Jan Bastiaan Molewater (16 August 1813 – 9 December 1864) was a Dutch medical doctor, lecturer and administrator. He served as the first medical director of the Coolsingel Hospital in Rotterdam and played a leading role in founding the city's Institute for the Deaf and Dumb.

== Early life and education ==
Molewater was born in Rotterdam, the son of Adriaan Molewater, a tax receiver, and Johanna Cornelia van Alphen. From 1826 to 1830 he studied at the Noorthey Institute under Petrus de Raadt. In 1830 he enrolled at Leiden University as a law student, but soon turned to medicine while also pursuing natural sciences, philosophy, and literature. He was popular among fellow students and took an active part in student life.

On 1 July 1840 he received the degree of doctor of medicine with a dissertation entitled De typho abdominali sive febre typhoidea. After graduating he returned to Rotterdam, where he quickly established a large practice and joined a number of scientific and cultural societies. He was among the first board members of the Society for the Advancement of Medicine and a co-founder of the Rotterdam Scientific Institute.

== Career ==
On 22 March 1848 Molewater was appointed director of the new municipal hospital in Rotterdam, later known as the Coolsingel Hospital (now called Erasmus MC). The building, designed by his future father-in-law Willem Nicolaas Rose, was completed in 1851 with its interior arranged according to Molewater’s plans. That year he also became lecturer in practical medicine at the Rotterdam Medical School. In 1852 he enrolled again at Leiden to study surgery, in which he later took a doctorate. In August 1856 he led the rapid care of the victims of the 1856 Schiedam train accident that was afterwards praised in the media.

Through a speech on 17 March 1852 he gave the decisive impetus to the founding of the Rotterdam Institute for the Deaf and Dumb. He was elected chairman of its board in 1853 and remained in that position until his death, regarded as the driving force of the institution.
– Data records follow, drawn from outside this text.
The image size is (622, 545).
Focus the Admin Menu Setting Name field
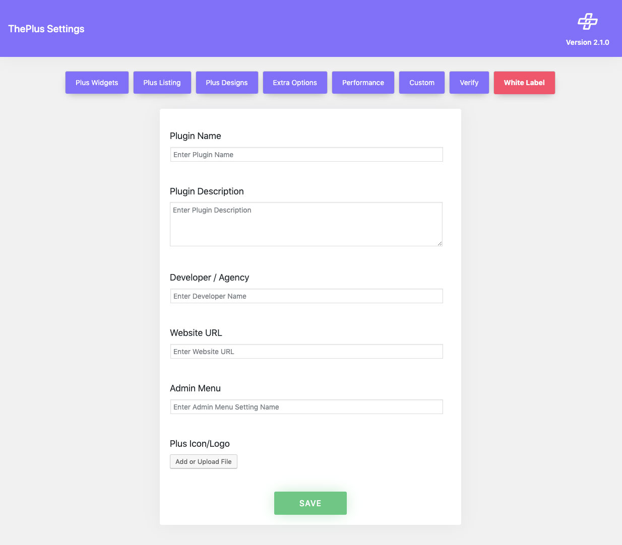306,407

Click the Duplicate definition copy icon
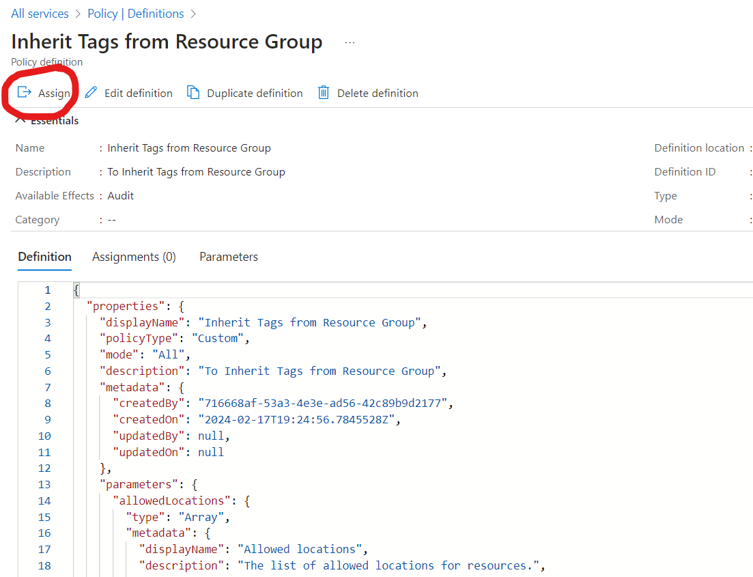point(193,93)
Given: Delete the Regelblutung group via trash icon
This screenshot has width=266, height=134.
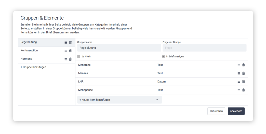Looking at the screenshot, I should 70,42.
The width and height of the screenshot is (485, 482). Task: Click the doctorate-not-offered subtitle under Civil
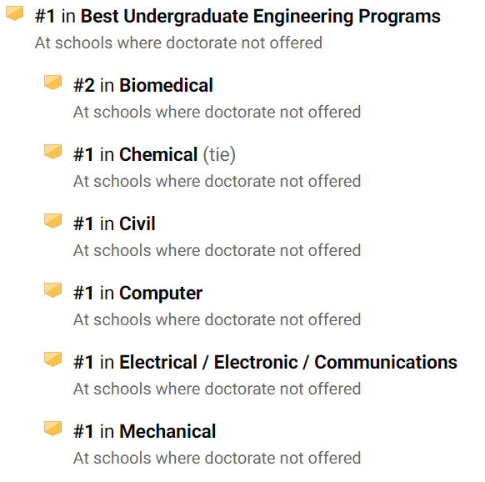[x=218, y=250]
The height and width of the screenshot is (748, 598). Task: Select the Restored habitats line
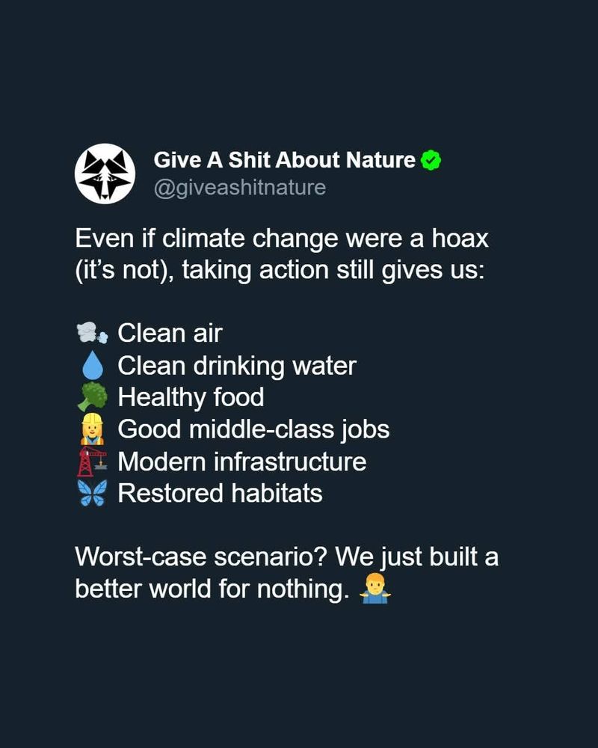tap(221, 493)
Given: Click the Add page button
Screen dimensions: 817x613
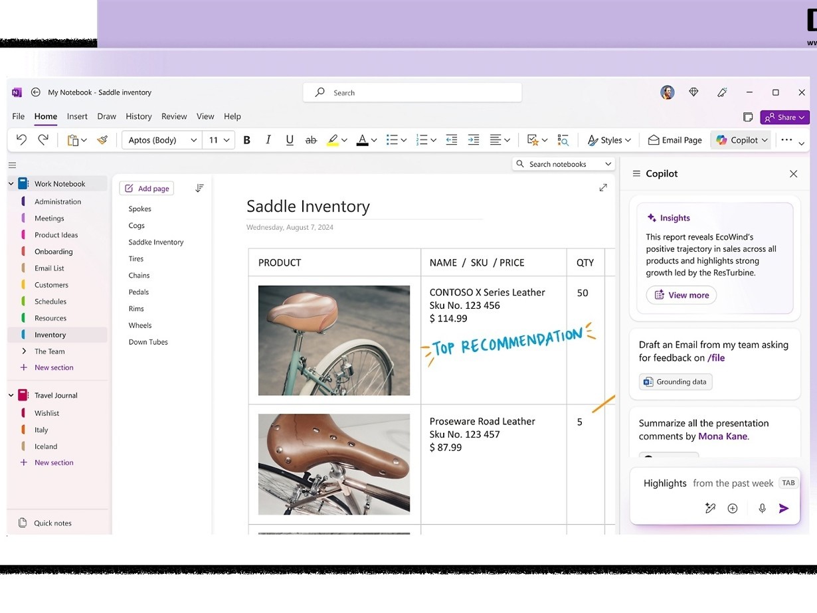Looking at the screenshot, I should [x=147, y=189].
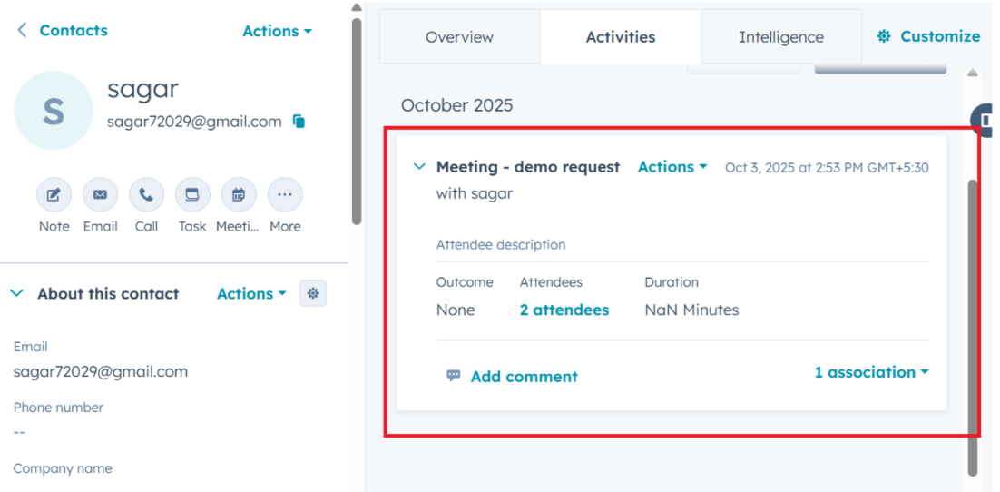Open the About this contact Actions dropdown
This screenshot has width=1000, height=492.
(251, 293)
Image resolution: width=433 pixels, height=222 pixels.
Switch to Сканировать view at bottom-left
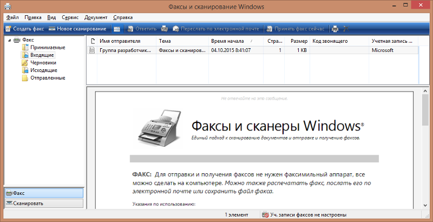click(43, 203)
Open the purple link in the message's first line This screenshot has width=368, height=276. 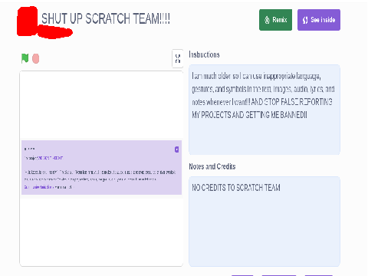pos(50,158)
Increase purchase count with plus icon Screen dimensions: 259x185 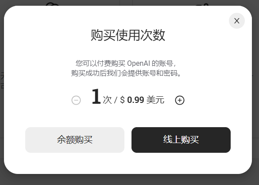tap(180, 100)
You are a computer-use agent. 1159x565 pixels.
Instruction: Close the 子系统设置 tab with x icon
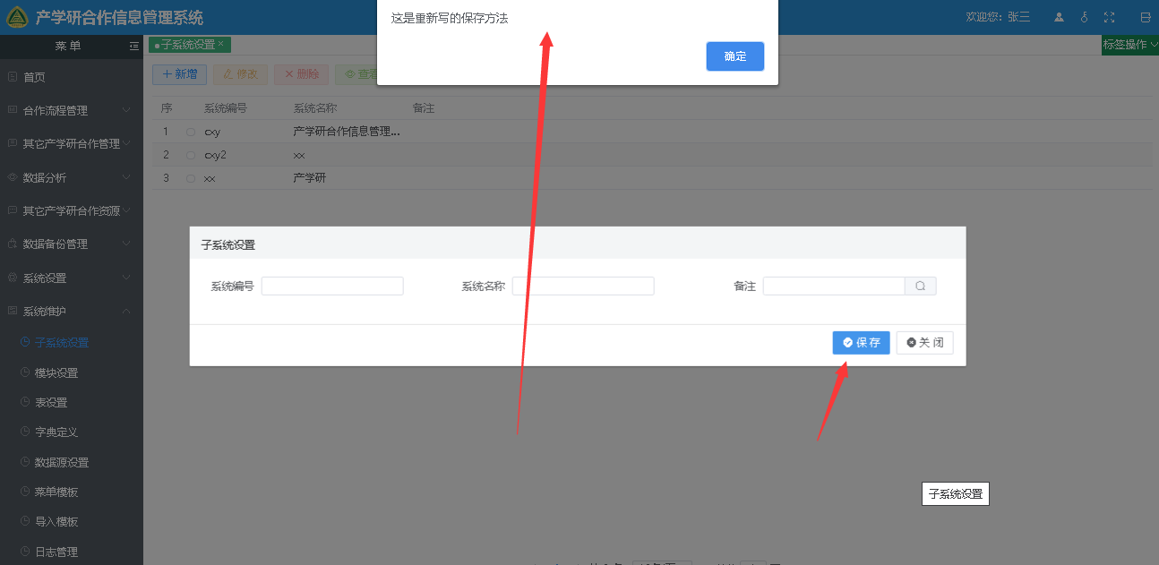coord(221,43)
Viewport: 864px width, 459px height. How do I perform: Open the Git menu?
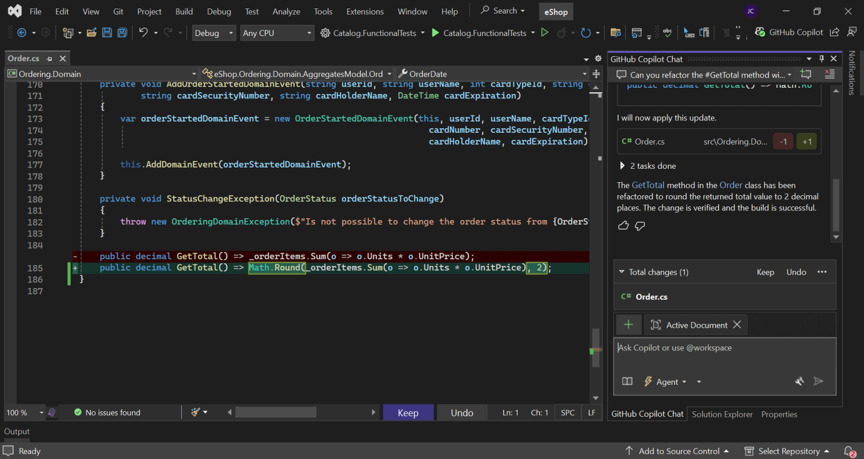click(118, 11)
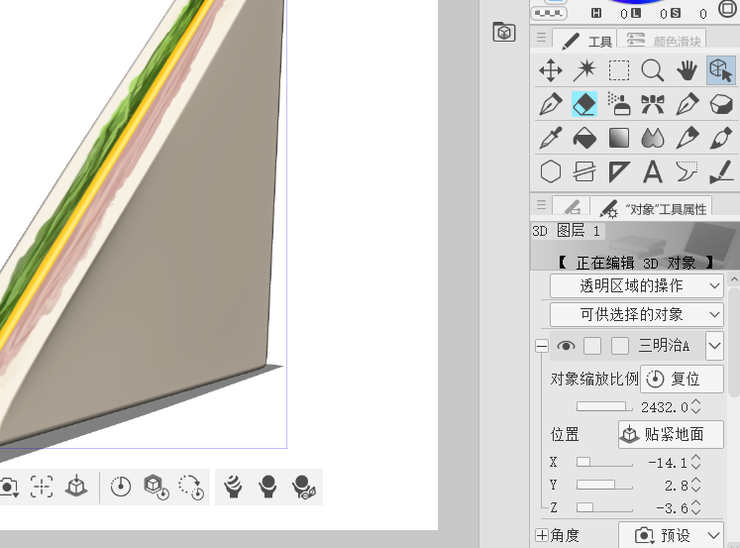Click the 贴紧地面 snap-to-ground button
Image resolution: width=740 pixels, height=548 pixels.
tap(671, 434)
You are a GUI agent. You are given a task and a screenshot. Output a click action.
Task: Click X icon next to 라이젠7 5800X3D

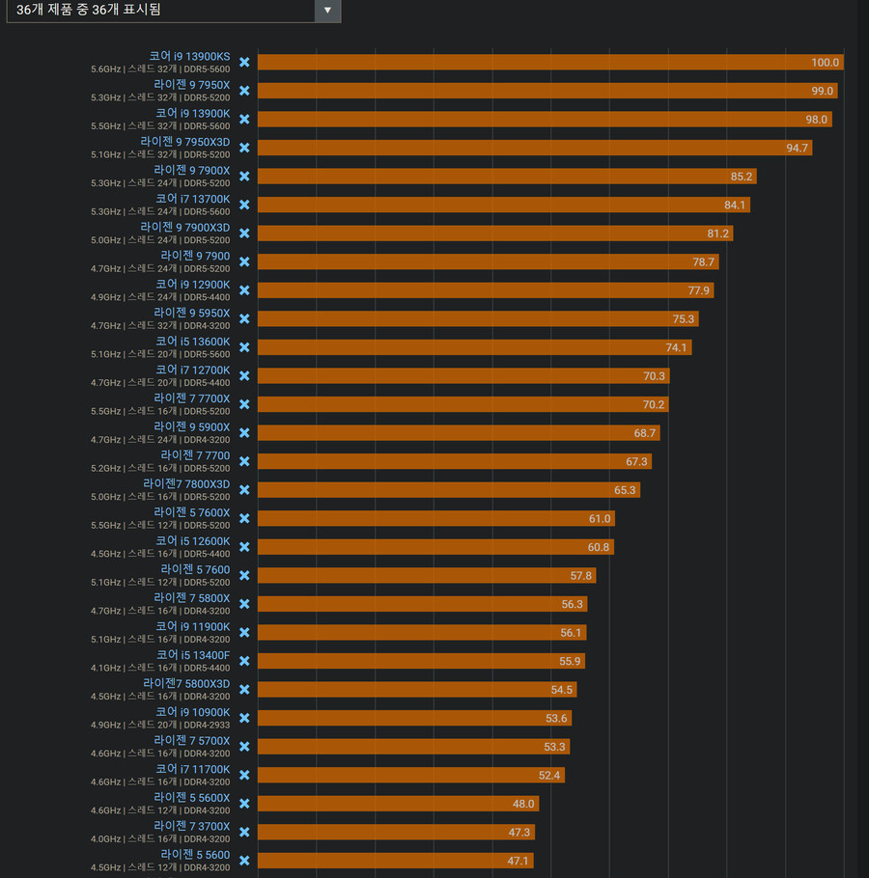click(244, 690)
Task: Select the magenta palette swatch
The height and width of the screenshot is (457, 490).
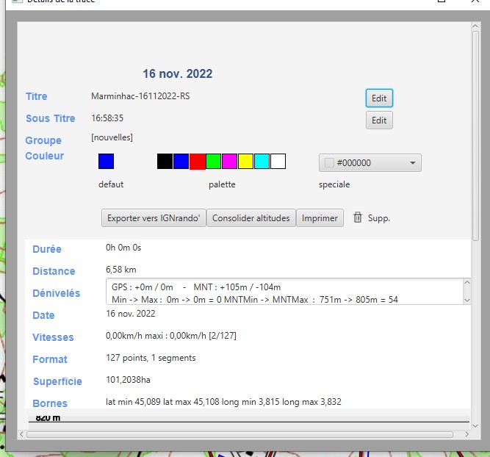Action: coord(229,162)
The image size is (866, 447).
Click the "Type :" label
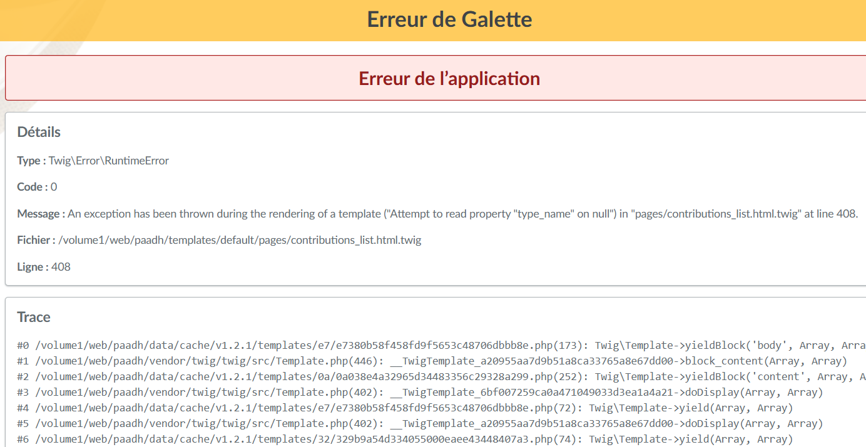point(31,161)
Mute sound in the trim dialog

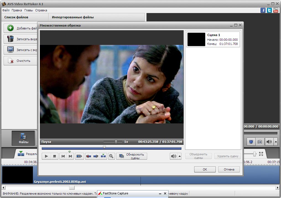(x=173, y=156)
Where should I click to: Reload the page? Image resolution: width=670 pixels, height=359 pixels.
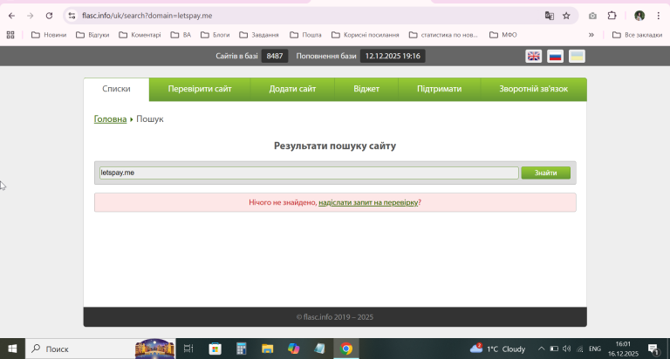(x=49, y=16)
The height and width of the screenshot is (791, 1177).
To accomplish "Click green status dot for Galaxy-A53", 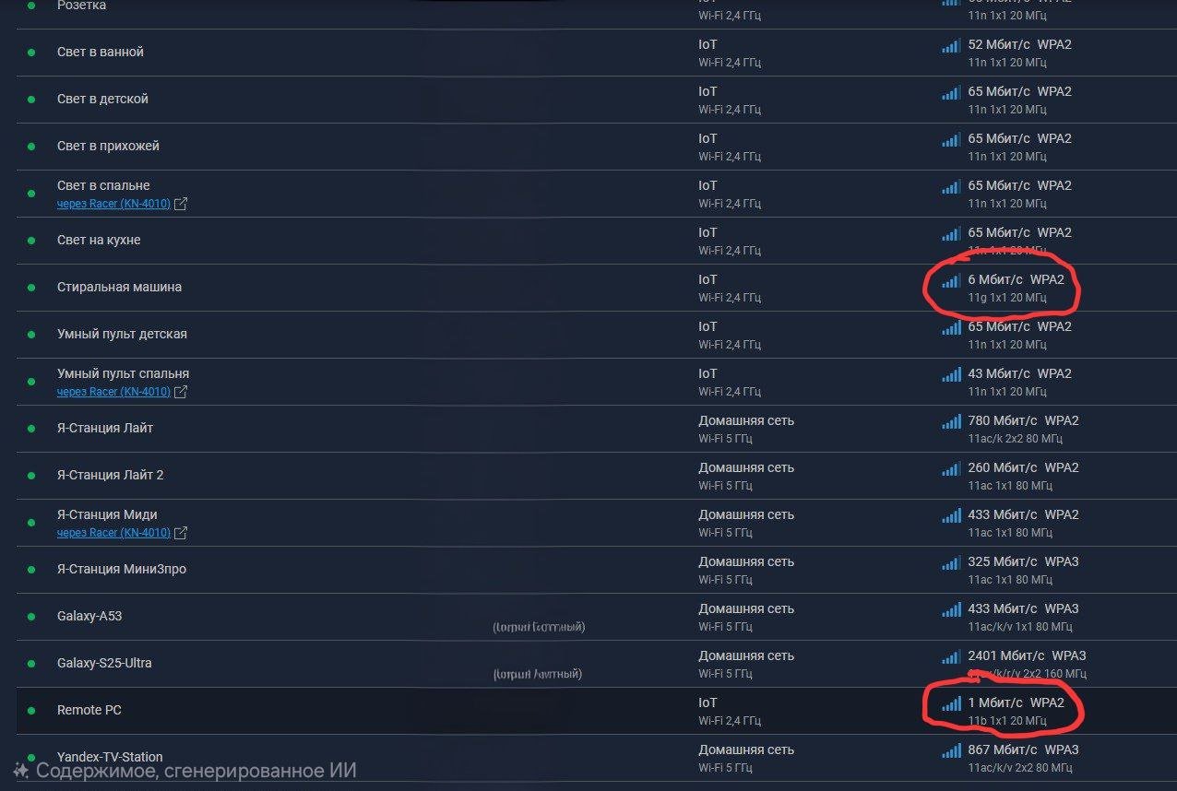I will pyautogui.click(x=31, y=616).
Molewater was active in many other organizations. He served as secretary of the Society for the Advancement of Industry, as a board member of the Academy of Fine Arts and Technical Sciences, and as a member of the Provincial Medical Commission in Dordrecht. He was also a member of the Provincial Utrecht Society, the Batavian Society in Rotterdam, and an honorary member of the medical society Disce Docendus Adhuc. He was a knight of the Order of the Netherlands Lion.

== Personal life and death ==
On 7 May 1851 Molewater married Jeanne Guillemine Louise Rose, daughter of Willem Nicolaas Rose and Johanna Maria van Alphen. The couple had four surviving daughters.

Molewater died in Rotterdam on 9 December 1864 after an illness for which he had sought recovery in Italy earlier that year.

== Publications ==
Molewater wrote little. Apart from official reports, one of his few printed works was a description of the Rotterdam Hospital in the volume Rotterdam geschetst in zijne voornaamste gebouwen, kerken en gestichten (Rotterdam, 1863).